Feral camels brought under control
It used to be the great legend of the Australian outback: a million feral camels – the only wild camels in the world – roaming across the desert. But no more.
In a report to be released today, the Australian Feral Camel Management Project will announce that after four years it has reduced the wild animals to about 300,000, and has devised a way to keep those numbers low to protect the landscapes they’ve trampled for almost 200 years.
Introduced in the 1840s, camels were used as pack animals, but with the rise of cars they were set free in the outback, with numbers estimated to have reached about 600,000 in 2008 and possibly once as high as one million.
Pinpointing an exact number of feral camels is very difficult, says Jan Ferguson, the managing director of the organisation behind the project, Ninti One.
“We’ve taken out 160,000 in this project,” she told AAP.
“We also believe that potentially 100,000 camels died in the Simpson Desert as a result of a lack of feed and drought.”
Overgrazing, fouling water supplies and damaging traditional lands have taken their toll, and the project focused on camel impacts on the land as well as the impact on Aboriginal cultural sites, on farm infrastructure such as fences and water points, and human safety, with camels frequently wandering onto roads and airstrips and into remote communities.
Run in collaboration with 20 organisations, including the RSPCA and the Australian Camel Industry Association, the project covered more than three million square kilometres, with traditional landowners and pastoralists having three options: ground control, aerial culling or trucking the camels to abattoirs for commercial use.

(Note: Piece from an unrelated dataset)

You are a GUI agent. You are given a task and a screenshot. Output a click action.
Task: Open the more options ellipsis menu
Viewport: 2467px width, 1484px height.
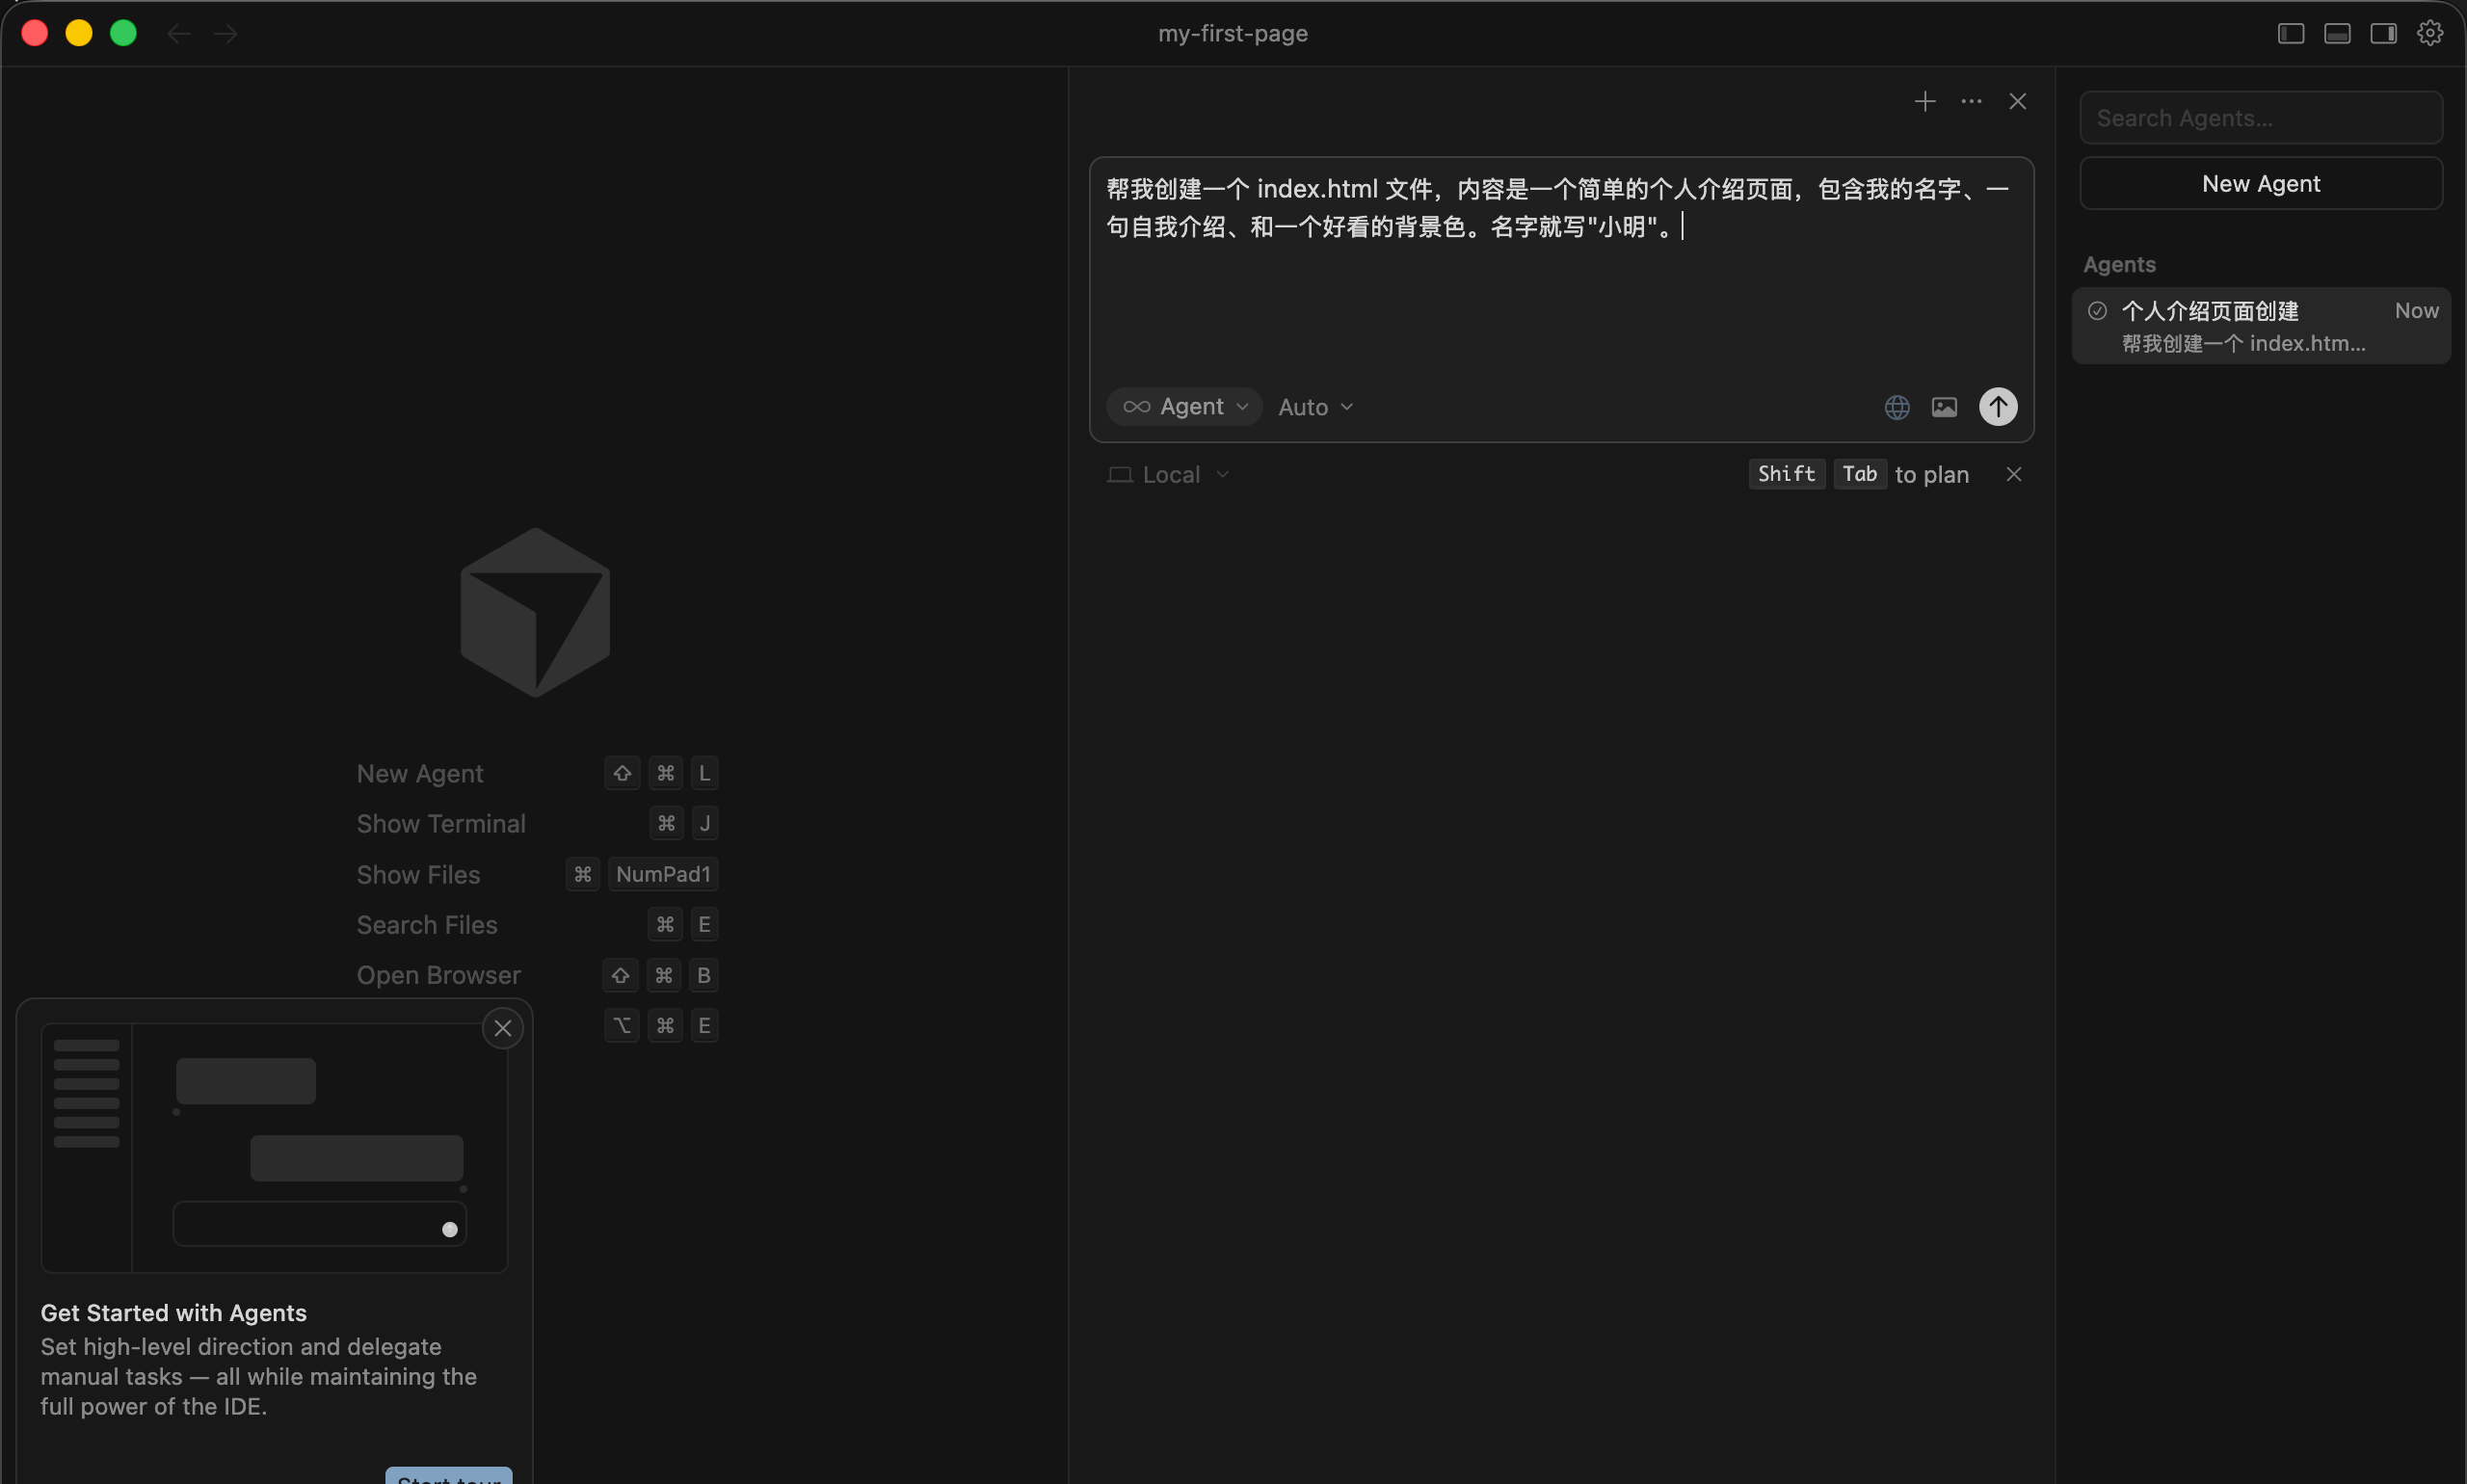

“Most people would prefer these animals went to some kind of productive use,” Ms Ferguson said.
“However, when they are in significant numbers, doing damage to communities or environmental assets, people want them removed and that’s where aerial culling comes in.”
Almost half the estimated feral camel population was on land managed by Aboriginal people, who “expressed a desire to be engaged in control methods to protect their cultural assets, pass on knowledge and provide employment for young people”, the report found.

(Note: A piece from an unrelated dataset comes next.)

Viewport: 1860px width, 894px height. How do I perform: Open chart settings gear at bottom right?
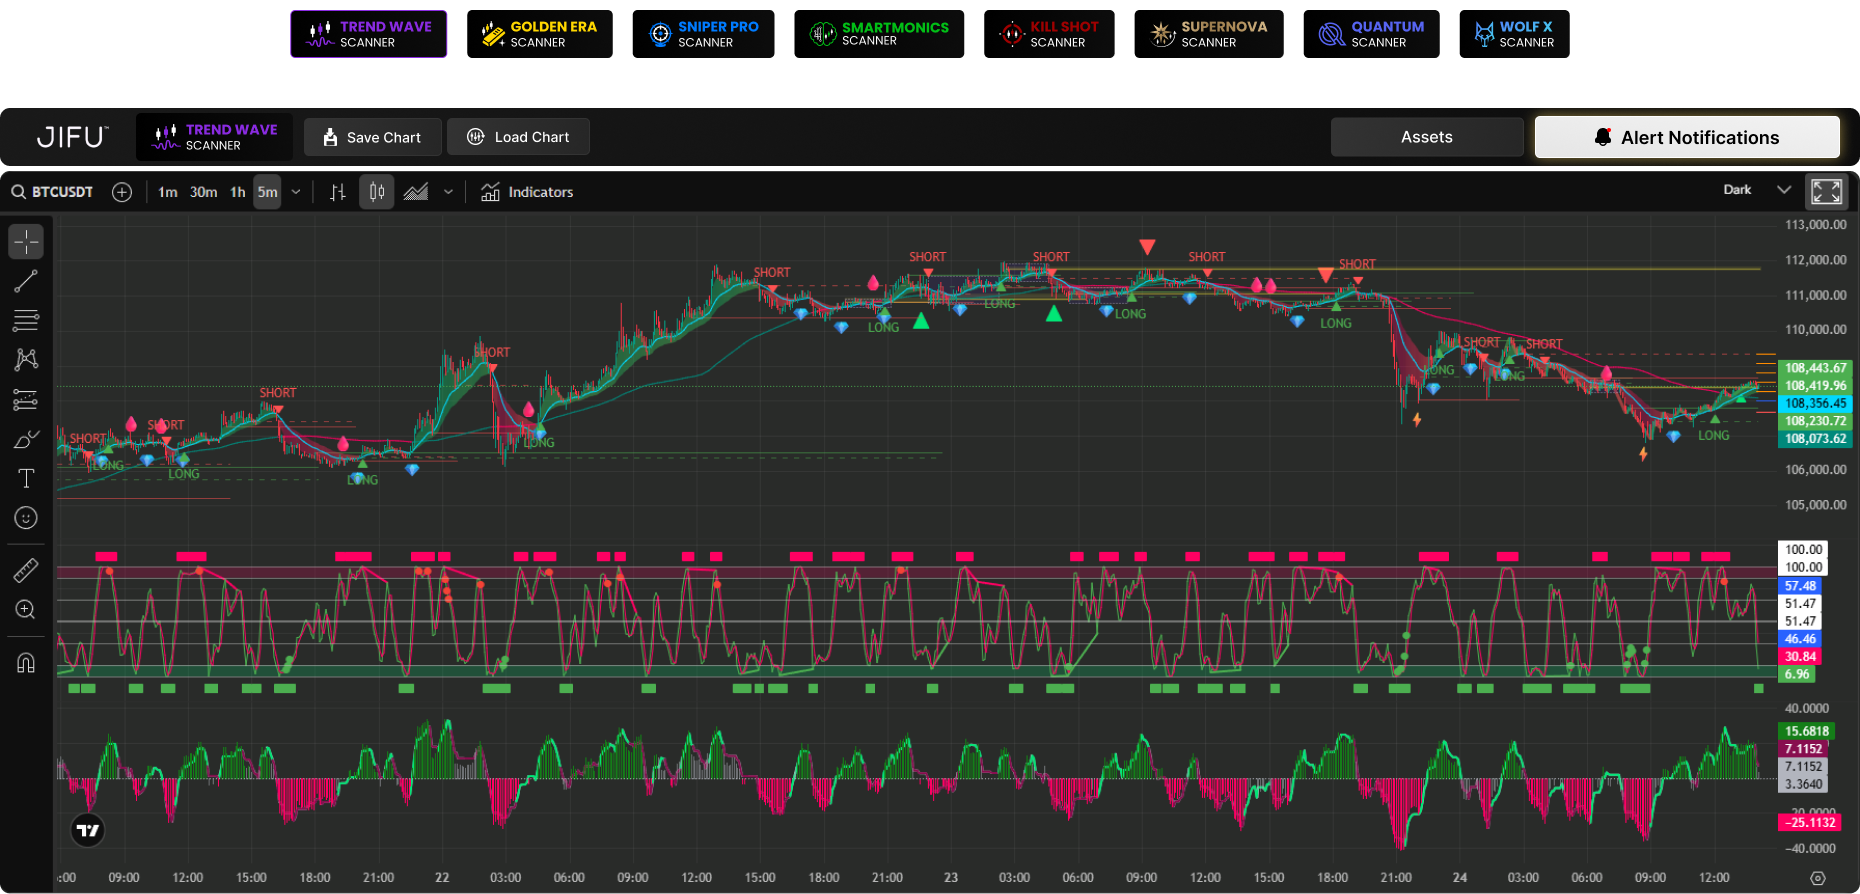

The land over which feral camels roam contains some of the most significant cultural assets for Aboriginal people, which they have maintained for thousands of years, it says.
“Monitoring has shown that reducing the density of feral camels on key environmental assets has improved the condition of those assets, with flow-on cultural and economic benefits to Aboriginal people, the pastoral industry, the commercial camel industry and the Australian people,” it reads.
The program will be used as a template for managing other similar feral animal populations across the country, such as horses and donkeys.
“We’d hope the ground control training we’ve done and work with commercial industries means camel densities can be kept low,” Ms Ferguson said.
“You can only ever manage a feral. You can’t eradicate it.”